ニューカレドニアでのバカンスはウベア島で過ごした。もちろん大林宣彦監督の「天国に一番近い島」の影響である。その時ホテル滞在客の9割は日本人だった。
国内に目を向けるとやはり旅に一番結びついているのは大林映画だ。「転校生」「時をかける少女」「さびしんぼう」の広島県尾道市は無論のこと、「廃市」の舞台となった福岡県柳川市。「なごり雪」の大分県臼杵市を訪ねたのは11月の竹宵の日で、それはそれは幻想的で美しかった。

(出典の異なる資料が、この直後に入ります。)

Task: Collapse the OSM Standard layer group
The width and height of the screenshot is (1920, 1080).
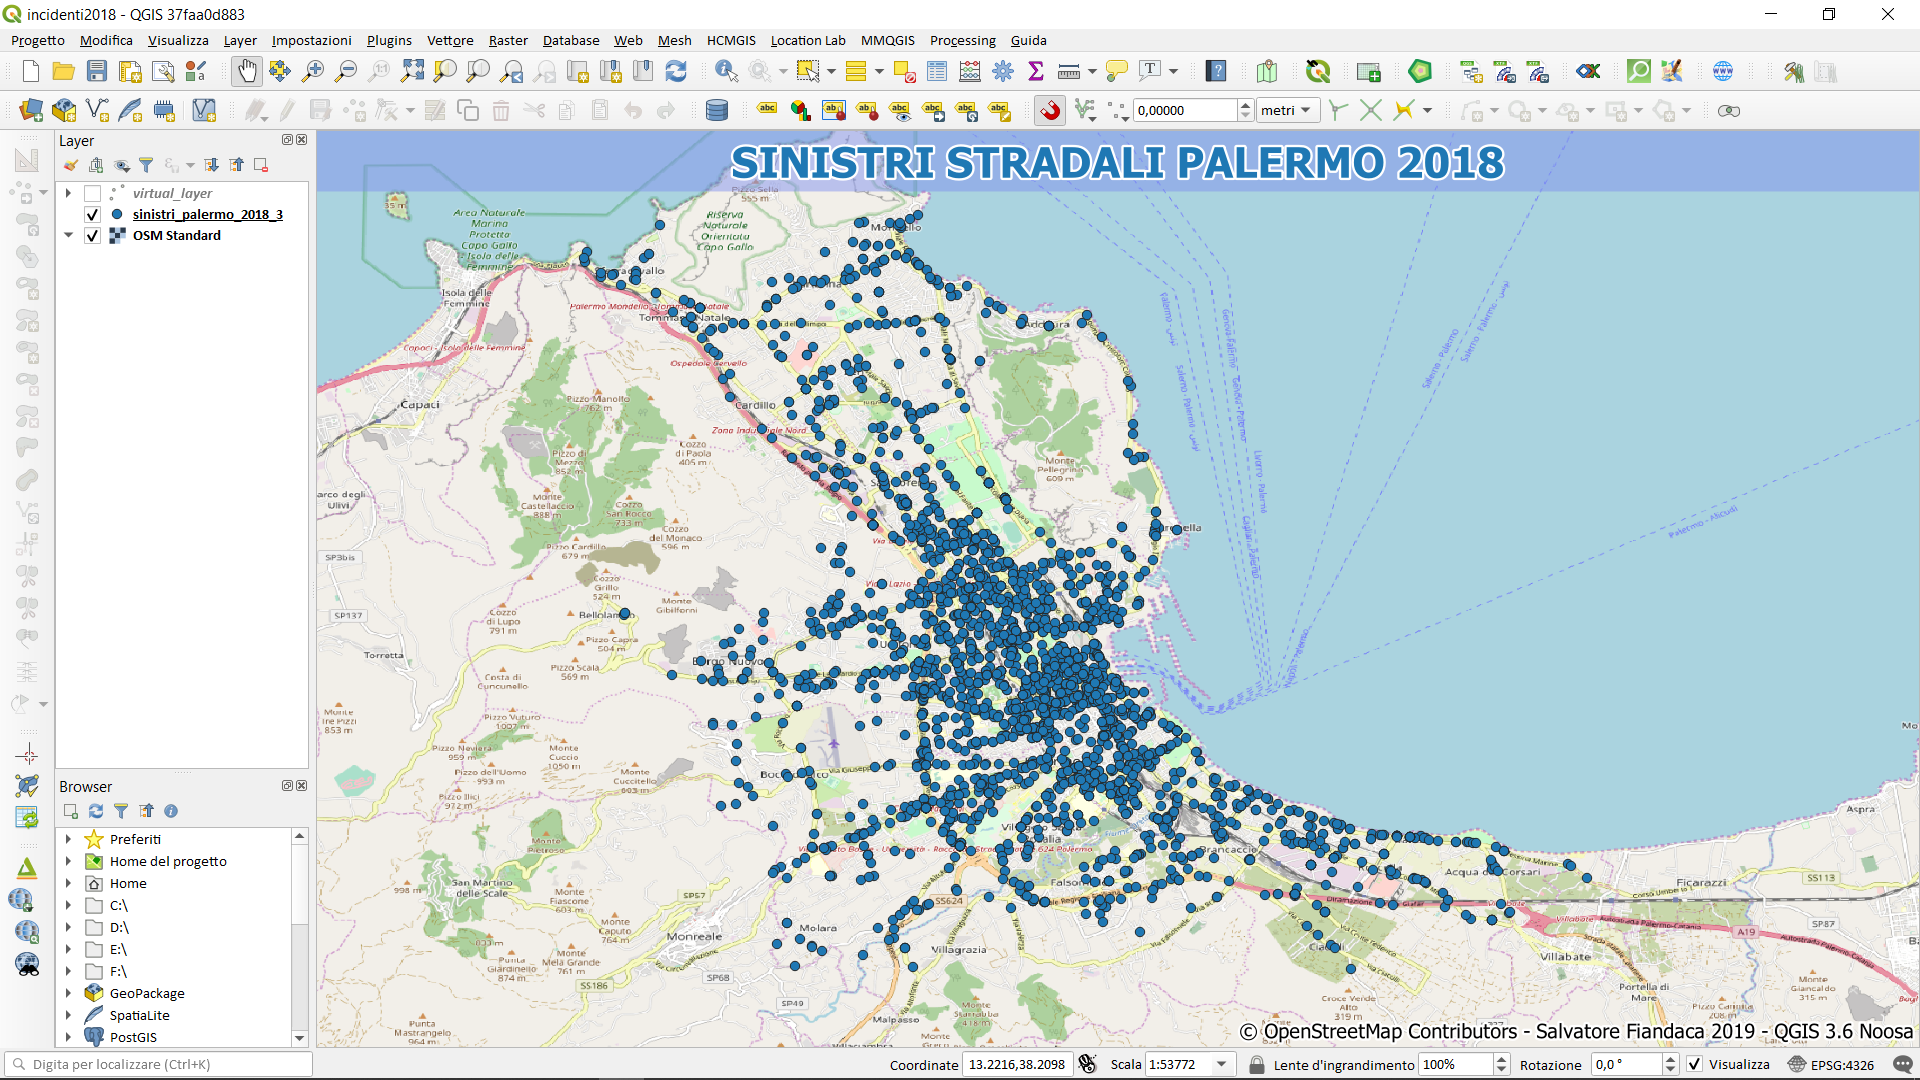Action: [x=69, y=235]
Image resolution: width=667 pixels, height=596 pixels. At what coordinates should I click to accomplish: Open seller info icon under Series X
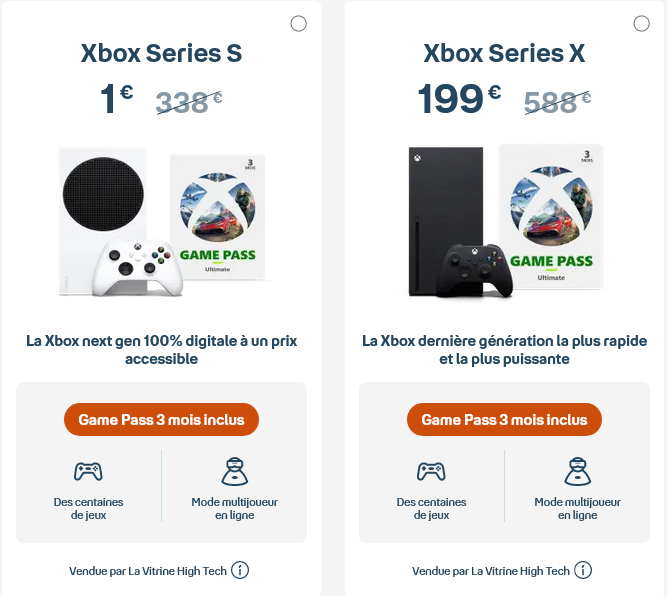pyautogui.click(x=583, y=571)
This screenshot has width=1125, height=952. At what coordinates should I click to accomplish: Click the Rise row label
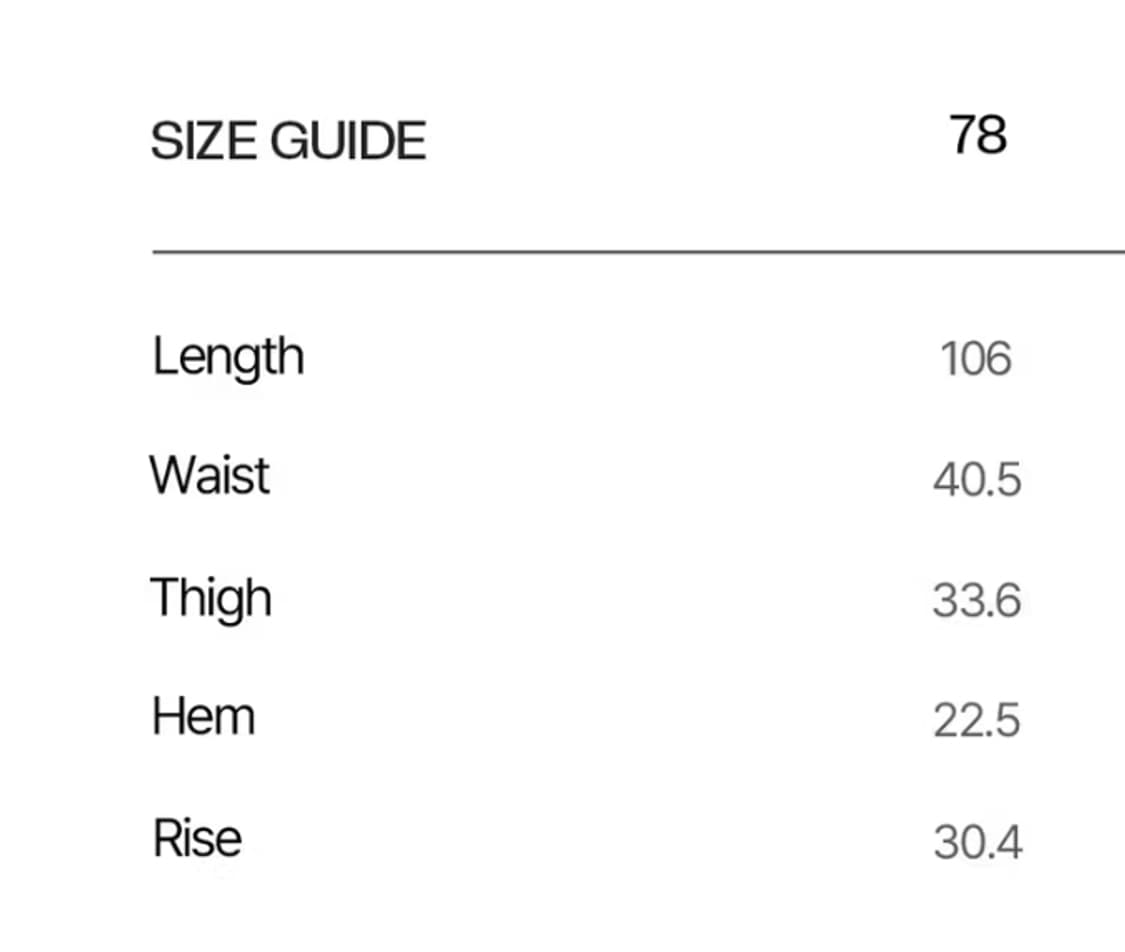pyautogui.click(x=197, y=838)
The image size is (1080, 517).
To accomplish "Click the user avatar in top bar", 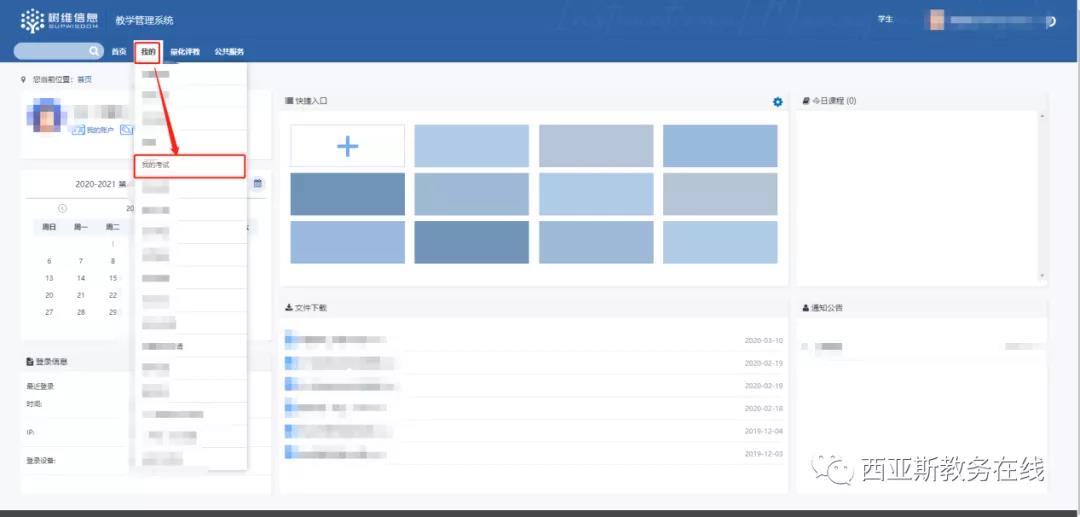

でもやっぱり大林映画といえば我が最愛の映画「はるか、ノスタルジイ」の北海道小樽市にとどめを刺す。もう3度くらいは小樽を訪ねたが、映画で重要な役割を果たす”はるかの丘”詣でを欠かしたことは一度もない。
宮崎 駿さんのアニメーションも僕にとっては旅と結びついている。「もののけ姫」を観て、「シシ神の森」の原風景となった鹿児島県屋久島を旅した時の顛末は大昔のエッセイに書いた(HP「はるか、キネマ」に掲載)ので、ここでは繰り返さない。屋久島同様、宮崎さんがロケハンをした東北地方の白神山地も後に訪ねた(屋久島も白神山地も今では世界遺産に登録されている)。
「天空の城ラピュタ」を初めて観たのは映画公開当時だから1986年。もう20年も経ってしまった。ラピュタを観た直後くらいから、僕は無性に尾瀬湿原に旅したくなった。別に映画に尾瀬が出てくるわけではない。でも何故だか僕にとってはラピュタに広がる草原の原風景は尾瀬湿原であるように想えて仕方なかったのだ。僕は自分の心の赴くままに尾瀬へと旅立った。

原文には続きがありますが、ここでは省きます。